====== Entries provided ======

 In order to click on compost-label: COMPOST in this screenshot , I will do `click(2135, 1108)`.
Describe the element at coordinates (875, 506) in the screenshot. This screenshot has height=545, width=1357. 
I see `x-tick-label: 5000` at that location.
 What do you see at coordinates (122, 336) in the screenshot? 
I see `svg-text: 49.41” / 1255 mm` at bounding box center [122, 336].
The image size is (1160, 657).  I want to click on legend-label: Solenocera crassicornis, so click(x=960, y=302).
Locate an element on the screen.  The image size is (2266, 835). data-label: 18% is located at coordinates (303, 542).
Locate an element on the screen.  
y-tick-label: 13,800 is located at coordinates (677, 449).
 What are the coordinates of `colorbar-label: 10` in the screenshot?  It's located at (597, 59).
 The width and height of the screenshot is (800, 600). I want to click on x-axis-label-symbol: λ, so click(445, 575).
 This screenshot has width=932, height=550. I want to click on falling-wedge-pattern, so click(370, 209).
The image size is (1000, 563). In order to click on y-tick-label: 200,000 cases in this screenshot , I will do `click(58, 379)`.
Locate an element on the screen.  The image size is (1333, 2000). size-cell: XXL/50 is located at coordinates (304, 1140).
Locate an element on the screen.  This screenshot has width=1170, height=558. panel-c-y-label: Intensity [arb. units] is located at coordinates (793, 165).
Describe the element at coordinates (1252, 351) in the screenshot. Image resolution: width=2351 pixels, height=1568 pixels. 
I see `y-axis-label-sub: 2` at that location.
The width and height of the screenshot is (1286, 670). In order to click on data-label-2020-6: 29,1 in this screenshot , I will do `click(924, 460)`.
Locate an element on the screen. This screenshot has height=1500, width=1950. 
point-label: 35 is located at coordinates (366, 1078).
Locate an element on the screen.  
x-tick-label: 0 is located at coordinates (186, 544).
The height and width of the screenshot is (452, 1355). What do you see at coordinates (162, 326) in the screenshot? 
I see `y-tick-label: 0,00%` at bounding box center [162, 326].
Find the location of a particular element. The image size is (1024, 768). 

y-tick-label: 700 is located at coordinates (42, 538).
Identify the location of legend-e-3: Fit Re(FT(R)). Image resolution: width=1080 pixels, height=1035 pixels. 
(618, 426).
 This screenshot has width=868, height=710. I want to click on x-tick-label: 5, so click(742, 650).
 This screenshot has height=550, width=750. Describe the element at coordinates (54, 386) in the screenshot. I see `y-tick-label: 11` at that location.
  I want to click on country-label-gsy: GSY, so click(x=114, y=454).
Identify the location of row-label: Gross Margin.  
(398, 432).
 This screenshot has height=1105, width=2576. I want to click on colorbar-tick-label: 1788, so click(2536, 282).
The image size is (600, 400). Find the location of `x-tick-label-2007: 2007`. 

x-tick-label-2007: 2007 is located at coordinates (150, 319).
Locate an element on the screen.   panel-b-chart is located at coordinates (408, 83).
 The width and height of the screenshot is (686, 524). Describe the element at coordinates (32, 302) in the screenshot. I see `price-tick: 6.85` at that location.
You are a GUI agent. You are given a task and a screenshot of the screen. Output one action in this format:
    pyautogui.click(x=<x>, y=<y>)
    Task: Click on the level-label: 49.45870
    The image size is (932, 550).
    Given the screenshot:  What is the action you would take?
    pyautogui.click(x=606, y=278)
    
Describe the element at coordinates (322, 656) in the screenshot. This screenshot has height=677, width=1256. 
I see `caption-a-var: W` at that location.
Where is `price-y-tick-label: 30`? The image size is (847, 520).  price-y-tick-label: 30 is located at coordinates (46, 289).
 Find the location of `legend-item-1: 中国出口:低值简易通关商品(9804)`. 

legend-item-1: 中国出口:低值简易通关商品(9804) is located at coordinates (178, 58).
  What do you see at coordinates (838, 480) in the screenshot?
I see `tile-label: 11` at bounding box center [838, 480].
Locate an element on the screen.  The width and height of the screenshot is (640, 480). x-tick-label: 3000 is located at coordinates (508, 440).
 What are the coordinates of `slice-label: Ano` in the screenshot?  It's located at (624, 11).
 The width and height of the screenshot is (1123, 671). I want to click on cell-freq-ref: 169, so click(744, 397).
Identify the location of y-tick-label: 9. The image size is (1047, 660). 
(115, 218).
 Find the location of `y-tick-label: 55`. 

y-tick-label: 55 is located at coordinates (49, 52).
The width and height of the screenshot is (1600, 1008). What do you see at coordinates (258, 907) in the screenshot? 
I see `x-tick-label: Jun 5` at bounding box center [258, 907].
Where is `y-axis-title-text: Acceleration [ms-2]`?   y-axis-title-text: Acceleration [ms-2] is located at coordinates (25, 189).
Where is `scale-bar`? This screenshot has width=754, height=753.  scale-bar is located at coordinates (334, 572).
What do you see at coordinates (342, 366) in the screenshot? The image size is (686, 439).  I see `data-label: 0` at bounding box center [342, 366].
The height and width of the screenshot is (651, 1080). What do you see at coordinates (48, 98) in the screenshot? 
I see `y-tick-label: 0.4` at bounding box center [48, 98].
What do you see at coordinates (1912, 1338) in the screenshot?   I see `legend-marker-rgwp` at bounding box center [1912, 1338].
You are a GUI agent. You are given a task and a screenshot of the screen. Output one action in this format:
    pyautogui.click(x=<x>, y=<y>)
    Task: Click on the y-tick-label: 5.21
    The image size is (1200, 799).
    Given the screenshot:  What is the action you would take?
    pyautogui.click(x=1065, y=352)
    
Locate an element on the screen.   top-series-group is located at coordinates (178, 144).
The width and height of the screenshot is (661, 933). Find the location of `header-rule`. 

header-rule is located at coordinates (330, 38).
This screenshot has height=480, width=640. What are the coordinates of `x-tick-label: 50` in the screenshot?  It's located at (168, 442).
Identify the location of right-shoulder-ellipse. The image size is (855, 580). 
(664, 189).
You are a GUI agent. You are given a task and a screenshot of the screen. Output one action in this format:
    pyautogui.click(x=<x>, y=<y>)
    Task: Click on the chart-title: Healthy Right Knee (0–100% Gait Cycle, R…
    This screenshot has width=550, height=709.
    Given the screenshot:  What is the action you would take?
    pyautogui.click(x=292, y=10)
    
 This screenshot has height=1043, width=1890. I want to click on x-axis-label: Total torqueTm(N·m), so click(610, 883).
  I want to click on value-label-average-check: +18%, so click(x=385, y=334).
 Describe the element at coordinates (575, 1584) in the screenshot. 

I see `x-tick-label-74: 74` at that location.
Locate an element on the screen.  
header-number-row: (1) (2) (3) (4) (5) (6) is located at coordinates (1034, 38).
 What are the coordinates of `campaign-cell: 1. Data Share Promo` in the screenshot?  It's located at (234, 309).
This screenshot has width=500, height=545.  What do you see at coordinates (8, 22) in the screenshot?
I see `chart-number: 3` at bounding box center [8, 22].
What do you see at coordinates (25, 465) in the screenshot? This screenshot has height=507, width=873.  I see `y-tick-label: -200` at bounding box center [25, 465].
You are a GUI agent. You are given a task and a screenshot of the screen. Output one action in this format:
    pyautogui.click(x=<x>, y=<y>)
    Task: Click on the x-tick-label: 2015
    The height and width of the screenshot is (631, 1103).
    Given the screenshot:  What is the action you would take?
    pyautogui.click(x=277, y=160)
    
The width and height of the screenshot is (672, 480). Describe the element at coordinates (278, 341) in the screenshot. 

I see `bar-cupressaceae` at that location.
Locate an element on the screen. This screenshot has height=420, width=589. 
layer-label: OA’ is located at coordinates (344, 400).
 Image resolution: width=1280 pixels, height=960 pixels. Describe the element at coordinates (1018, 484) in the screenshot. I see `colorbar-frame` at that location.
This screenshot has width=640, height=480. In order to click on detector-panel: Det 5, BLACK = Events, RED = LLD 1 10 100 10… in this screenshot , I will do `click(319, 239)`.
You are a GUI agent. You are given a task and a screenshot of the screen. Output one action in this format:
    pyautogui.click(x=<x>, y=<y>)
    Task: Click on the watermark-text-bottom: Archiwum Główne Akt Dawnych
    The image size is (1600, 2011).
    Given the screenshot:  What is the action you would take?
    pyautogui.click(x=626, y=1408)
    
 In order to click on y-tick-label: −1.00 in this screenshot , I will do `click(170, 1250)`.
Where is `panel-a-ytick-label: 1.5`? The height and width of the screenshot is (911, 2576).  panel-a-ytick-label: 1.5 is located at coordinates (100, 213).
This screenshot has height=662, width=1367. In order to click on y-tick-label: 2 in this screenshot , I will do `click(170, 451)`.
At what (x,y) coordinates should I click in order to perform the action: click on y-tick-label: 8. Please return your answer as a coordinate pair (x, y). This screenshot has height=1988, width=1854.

======

→ What the task requires: Copy each line of the records above that contains the string "pixels". Case must match.

→ Exercise answer:
Describe the element at coordinates (1252, 351) in the screenshot. Image resolution: width=2351 pixels, height=1568 pixels. 
Identify the location of legend-e-3: Fit Re(FT(R)). Image resolution: width=1080 pixels, height=1035 pixels. 
 Image resolution: width=1280 pixels, height=960 pixels. Describe the element at coordinates (1018, 484) in the screenshot. I see `colorbar-frame` at that location.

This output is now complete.